I was talking loudly in the library. Even worse, I was swearing in the library. Just once, but still… And even worse than all of that, I was cheered on by the librarians of Sheffield.
I decided I hadn’t visited enough libraries in the last few years. I love that they exist and what they can help people achieve. But libraries, as ever, are under threat. This symbol of civilisation is deemed a luxury good. While some people are allowed to embezzle our money for access to yachts, and banks can be bailed out and then, once secure, can tell us to piss off so they can make their profits without interference, the rest of us may have to battle to get free access to the latest Bernardine Evaristo.
The last time I wrote in support of libraries I was told libraries were middle class. Someone middle class told me, though they didn’t use the library. They insisted everyone had laptops nowadays and could do all their reading like that and so borrowing books was the equivalent of ploughing a field with a mammoth’s tusk (I am embellishing a little).

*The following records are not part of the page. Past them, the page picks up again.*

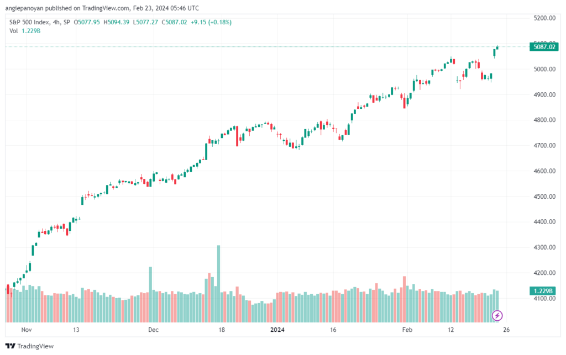Select the 5087.02 current price label

click(544, 47)
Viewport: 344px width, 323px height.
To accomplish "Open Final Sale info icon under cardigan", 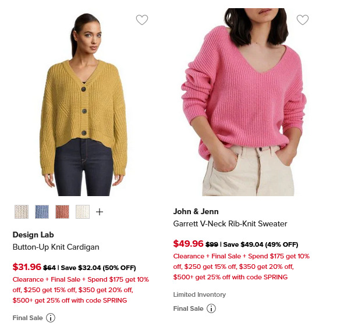I will tap(51, 318).
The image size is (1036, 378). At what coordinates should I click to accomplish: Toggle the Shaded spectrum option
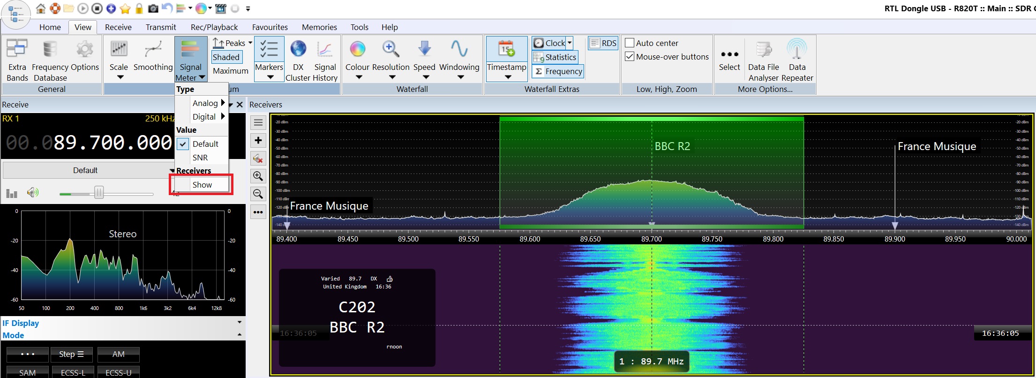226,57
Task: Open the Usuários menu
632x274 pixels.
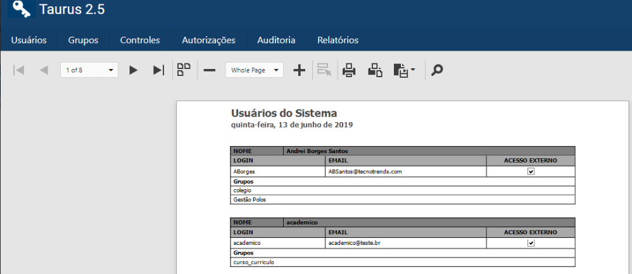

This has rarely been my experience of libraries. People in libraries include pensioners catching up on newspapers and periodicals, refugee groups who couldn’t afford to sit in cafes, people applying for jobs on the library computers and children on reading challenges, entranced by an energetic librarian performing Lemony Snicket. On top of this, some people are now gathering in libraries as they are too worried about fuel costs to turn on their own heating.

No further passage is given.